In the attack observed by Security Joes, cybercriminals deceived a DevOps engineer into updating MinIO with a malicious version that operated as a backdoor. Upon investigation, Security Joes incident responders discovered that the update contained a command shell function called “GetOutputDirectly()” and remote code execution (RCE) exploits for the disclosed vulnerabilities. These vulnerabilities, known as CVE-2023-28434 and CVE-2023-28432, were disclosed in March.
Interestingly, the researchers found that the weaponized version of MinIO, dubbed “Evil_MinIO,” is available in a GitHub repository. Although the attack that was discovered was stopped before the RCE-and-takeover phase, the existence of this booby-trapped software should raise concerns among users, particularly software developers. A successful attack could lead to the exposure of sensitive corporate information, intellectual property theft, unauthorized access to internal applications, and potentially deeper infiltration into an organization’s infrastructure.
Security Joes emphasizes the importance of prioritizing security throughout the software development lifecycle. Failing to do so can result in critical oversights that expose organizations to significant risks. While these risks may not be immediate, they are ever-present and await the right opportunity for exploitation.
The emergence of this new attack vector highlights the need for increased vigilance and proactive measures to protect cloud-based systems. Users of MinIO and similar platforms should remain cautious and ensure they are using the latest secure versions. Additionally, organizations should implement robust security practices, such as regular vulnerability assessments, code reviews, and employee training on identifying and responding to phishing attempts.

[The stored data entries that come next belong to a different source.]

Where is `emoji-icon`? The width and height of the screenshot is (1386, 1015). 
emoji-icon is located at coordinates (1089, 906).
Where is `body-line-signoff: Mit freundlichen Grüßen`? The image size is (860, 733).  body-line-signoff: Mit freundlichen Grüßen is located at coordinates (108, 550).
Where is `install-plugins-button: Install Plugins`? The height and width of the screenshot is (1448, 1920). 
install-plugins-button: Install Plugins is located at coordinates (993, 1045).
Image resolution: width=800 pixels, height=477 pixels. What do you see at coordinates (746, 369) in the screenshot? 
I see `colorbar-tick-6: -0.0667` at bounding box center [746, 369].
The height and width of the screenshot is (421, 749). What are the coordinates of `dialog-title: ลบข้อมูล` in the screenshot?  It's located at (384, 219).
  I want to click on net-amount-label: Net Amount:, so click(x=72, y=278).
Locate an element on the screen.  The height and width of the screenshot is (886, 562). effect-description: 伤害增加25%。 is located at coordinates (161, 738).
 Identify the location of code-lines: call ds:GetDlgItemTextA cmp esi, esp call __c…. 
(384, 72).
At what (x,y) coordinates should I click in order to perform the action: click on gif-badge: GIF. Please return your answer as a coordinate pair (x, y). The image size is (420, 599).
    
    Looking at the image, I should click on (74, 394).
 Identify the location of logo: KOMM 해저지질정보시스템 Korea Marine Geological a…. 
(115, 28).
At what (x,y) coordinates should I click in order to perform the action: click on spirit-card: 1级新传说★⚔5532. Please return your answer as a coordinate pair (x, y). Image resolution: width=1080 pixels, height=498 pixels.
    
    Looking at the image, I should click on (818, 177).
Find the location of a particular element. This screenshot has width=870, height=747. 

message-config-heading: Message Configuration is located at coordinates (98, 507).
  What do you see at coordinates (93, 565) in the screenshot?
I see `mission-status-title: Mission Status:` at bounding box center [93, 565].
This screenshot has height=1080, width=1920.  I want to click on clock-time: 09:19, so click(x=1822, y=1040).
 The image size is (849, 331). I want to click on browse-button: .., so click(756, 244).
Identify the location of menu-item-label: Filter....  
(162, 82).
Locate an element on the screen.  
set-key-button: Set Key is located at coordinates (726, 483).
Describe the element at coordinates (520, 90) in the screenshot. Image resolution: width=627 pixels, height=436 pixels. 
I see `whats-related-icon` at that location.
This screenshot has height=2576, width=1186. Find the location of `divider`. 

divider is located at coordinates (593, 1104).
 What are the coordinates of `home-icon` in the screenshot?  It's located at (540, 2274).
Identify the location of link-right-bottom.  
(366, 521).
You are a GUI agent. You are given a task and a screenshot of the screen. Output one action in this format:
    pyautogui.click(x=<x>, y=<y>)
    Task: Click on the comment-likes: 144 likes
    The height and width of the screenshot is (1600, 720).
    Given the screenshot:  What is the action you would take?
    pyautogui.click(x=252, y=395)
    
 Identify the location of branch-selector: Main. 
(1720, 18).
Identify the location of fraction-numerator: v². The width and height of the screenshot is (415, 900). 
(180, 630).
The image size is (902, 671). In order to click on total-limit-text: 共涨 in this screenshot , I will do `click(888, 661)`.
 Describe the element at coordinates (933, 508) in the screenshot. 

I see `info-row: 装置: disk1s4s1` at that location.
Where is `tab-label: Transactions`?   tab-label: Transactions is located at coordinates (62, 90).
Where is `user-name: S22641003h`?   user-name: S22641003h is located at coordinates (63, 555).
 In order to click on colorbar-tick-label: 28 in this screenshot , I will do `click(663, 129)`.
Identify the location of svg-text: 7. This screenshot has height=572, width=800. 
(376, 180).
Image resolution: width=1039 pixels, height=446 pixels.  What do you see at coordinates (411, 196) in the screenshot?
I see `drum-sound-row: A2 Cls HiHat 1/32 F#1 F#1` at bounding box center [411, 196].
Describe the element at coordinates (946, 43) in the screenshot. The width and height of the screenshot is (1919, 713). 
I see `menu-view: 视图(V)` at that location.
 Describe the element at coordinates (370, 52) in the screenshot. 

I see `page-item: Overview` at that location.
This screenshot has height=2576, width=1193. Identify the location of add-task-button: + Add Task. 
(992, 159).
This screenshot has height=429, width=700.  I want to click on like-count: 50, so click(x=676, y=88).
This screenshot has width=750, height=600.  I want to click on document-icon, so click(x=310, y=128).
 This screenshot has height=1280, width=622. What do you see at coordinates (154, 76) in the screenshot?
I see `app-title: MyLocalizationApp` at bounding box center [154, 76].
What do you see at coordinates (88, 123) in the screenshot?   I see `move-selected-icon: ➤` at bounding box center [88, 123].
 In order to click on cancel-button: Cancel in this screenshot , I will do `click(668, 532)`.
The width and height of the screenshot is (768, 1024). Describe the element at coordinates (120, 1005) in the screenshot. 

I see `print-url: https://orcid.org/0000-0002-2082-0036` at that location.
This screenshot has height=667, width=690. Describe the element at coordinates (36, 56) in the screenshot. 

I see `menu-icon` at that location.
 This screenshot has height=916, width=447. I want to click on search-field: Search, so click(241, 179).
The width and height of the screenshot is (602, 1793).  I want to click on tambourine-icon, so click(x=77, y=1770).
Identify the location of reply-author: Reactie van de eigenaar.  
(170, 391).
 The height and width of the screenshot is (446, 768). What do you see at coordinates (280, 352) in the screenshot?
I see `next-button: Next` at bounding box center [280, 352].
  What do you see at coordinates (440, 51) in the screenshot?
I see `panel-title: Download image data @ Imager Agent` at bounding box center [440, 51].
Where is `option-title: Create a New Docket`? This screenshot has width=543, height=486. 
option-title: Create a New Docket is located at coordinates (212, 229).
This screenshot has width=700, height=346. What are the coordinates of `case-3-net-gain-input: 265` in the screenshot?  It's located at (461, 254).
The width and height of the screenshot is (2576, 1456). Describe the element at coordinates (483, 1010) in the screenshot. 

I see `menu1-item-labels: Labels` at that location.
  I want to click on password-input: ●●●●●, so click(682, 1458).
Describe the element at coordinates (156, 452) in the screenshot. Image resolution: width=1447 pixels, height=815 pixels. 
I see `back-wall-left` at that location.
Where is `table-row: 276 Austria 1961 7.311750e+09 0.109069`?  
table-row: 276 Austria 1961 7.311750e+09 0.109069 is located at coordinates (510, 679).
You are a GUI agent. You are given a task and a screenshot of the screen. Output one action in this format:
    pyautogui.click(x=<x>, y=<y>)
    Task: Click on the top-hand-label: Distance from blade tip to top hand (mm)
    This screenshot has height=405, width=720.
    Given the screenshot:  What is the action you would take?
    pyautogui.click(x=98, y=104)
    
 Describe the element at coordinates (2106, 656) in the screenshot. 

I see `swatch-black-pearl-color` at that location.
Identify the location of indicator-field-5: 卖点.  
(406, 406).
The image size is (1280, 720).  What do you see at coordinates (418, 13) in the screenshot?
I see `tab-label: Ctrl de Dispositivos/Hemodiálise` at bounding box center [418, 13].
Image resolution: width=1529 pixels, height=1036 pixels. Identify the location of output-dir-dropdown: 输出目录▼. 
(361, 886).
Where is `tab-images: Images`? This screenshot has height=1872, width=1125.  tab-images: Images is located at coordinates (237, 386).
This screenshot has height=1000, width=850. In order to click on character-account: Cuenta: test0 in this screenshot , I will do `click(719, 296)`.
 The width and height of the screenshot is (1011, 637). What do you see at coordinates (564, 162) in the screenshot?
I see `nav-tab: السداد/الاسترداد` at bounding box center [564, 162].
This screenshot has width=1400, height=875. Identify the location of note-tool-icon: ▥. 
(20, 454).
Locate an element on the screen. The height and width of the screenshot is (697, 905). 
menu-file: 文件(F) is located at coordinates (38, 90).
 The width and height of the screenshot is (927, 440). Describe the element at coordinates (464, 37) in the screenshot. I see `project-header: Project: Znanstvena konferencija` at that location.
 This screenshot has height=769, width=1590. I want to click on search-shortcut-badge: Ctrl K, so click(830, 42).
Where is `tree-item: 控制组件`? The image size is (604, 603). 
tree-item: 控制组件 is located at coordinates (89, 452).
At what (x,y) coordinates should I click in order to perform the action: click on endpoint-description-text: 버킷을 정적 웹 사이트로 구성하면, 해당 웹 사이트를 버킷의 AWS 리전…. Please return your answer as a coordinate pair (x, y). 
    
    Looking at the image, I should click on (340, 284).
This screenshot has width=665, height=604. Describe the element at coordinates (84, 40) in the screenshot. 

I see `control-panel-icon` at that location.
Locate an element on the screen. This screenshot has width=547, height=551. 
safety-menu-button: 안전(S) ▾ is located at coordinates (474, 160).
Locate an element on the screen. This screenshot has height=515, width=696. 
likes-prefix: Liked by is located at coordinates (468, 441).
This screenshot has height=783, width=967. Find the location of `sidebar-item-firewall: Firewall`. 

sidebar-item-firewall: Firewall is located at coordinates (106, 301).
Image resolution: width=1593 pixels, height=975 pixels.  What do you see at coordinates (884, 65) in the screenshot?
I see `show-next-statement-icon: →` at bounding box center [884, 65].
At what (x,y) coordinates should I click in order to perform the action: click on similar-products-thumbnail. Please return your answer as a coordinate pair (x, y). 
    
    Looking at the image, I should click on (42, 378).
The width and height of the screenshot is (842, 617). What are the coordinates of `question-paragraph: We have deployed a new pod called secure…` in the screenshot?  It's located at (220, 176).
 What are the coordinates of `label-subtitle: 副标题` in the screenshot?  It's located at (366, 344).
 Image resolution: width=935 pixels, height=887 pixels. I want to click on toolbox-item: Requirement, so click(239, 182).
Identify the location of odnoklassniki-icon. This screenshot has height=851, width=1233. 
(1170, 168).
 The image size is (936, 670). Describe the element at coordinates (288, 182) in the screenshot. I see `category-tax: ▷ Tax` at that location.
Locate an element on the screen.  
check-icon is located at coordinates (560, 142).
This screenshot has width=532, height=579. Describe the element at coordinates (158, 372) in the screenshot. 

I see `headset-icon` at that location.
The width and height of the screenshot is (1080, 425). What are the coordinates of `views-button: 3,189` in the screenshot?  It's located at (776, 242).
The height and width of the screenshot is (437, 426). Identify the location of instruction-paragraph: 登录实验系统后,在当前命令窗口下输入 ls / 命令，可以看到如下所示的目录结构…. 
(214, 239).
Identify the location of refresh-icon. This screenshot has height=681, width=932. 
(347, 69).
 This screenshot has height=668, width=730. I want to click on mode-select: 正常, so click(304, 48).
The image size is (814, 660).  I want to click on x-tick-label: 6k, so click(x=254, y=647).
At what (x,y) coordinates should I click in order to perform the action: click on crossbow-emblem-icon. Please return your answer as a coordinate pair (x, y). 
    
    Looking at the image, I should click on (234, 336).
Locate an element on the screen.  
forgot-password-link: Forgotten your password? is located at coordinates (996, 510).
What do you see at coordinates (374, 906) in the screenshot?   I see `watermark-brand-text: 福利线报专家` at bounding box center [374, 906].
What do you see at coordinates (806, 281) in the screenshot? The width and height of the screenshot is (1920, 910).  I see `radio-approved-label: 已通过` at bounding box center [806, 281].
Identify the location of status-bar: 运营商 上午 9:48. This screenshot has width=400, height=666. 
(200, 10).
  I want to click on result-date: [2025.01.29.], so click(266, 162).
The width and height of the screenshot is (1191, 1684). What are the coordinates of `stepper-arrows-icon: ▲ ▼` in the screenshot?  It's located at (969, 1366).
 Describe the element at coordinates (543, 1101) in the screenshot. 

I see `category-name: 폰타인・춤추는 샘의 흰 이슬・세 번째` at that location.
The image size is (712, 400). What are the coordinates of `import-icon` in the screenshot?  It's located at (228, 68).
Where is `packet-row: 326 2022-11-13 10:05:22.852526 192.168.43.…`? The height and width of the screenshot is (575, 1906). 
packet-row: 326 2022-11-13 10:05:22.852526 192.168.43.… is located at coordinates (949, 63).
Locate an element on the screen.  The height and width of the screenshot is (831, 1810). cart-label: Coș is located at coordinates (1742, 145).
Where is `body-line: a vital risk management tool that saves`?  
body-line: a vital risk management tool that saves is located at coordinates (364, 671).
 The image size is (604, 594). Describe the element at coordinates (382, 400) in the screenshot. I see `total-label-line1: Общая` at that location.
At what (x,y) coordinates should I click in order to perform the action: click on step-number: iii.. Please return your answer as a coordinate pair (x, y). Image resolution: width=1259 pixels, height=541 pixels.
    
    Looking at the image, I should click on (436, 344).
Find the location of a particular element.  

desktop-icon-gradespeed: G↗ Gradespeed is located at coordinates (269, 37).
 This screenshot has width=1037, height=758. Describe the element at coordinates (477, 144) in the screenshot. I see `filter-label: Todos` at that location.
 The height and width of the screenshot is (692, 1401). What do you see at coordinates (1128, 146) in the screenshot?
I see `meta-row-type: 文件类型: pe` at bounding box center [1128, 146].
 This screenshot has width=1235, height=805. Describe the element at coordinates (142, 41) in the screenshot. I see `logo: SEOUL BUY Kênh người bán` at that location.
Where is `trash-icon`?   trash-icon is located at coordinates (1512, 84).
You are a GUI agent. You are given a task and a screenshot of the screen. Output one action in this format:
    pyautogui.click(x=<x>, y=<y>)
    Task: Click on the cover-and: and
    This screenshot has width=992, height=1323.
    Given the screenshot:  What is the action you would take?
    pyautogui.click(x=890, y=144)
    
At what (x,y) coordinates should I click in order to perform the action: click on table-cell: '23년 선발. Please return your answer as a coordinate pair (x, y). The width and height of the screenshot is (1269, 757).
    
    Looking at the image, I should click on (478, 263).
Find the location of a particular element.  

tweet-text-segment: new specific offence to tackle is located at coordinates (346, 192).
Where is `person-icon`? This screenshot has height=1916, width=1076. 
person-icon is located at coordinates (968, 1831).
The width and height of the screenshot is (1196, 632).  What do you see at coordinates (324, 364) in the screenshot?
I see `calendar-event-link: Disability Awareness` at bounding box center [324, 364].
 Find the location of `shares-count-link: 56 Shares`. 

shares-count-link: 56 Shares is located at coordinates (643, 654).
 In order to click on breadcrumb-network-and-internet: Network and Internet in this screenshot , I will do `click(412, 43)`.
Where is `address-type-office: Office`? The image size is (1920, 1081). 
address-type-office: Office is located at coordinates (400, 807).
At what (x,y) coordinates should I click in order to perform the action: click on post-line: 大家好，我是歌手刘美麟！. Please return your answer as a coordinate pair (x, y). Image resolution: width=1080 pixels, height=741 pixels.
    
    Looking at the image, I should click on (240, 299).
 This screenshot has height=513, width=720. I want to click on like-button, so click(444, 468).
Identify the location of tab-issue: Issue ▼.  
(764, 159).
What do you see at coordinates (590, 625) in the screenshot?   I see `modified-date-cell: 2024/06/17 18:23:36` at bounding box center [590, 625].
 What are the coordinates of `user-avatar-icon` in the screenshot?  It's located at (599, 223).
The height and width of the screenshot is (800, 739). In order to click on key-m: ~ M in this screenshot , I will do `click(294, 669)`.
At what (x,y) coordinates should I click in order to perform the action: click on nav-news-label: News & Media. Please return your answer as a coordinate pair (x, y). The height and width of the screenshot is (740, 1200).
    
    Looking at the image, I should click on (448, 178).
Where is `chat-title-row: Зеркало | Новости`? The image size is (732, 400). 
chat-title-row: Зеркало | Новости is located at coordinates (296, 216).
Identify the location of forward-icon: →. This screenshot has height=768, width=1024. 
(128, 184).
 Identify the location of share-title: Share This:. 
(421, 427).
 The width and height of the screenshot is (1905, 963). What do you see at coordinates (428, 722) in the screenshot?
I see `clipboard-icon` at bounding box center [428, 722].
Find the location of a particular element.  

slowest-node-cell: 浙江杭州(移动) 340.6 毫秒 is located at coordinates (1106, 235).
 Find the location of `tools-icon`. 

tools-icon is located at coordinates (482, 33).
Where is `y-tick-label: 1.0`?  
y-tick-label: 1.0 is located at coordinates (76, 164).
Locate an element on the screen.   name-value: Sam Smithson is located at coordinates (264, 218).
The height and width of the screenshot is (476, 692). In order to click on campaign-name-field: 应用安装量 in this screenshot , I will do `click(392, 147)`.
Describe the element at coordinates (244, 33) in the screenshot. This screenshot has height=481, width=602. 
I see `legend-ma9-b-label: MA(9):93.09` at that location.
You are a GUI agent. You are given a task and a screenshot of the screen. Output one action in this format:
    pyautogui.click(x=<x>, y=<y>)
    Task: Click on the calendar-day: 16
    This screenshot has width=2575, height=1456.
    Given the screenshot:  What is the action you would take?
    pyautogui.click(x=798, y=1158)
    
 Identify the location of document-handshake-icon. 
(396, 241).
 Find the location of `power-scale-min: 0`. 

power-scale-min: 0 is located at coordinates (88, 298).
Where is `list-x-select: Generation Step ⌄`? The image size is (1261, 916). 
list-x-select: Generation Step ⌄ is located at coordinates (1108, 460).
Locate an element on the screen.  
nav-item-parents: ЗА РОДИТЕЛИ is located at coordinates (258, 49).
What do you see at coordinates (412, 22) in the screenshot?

As the cloud continues to play a central role in digital transformation and data storage, it has become an attractive target for cybercriminals. It is crucial for companies to stay informed about the latest vulnerabilities and take proactive steps to mitigate risks. By prioritizing security at every stage of development and staying vigilant against evolving threats, organizations can protect their valuable data and maintain the trust of their customers.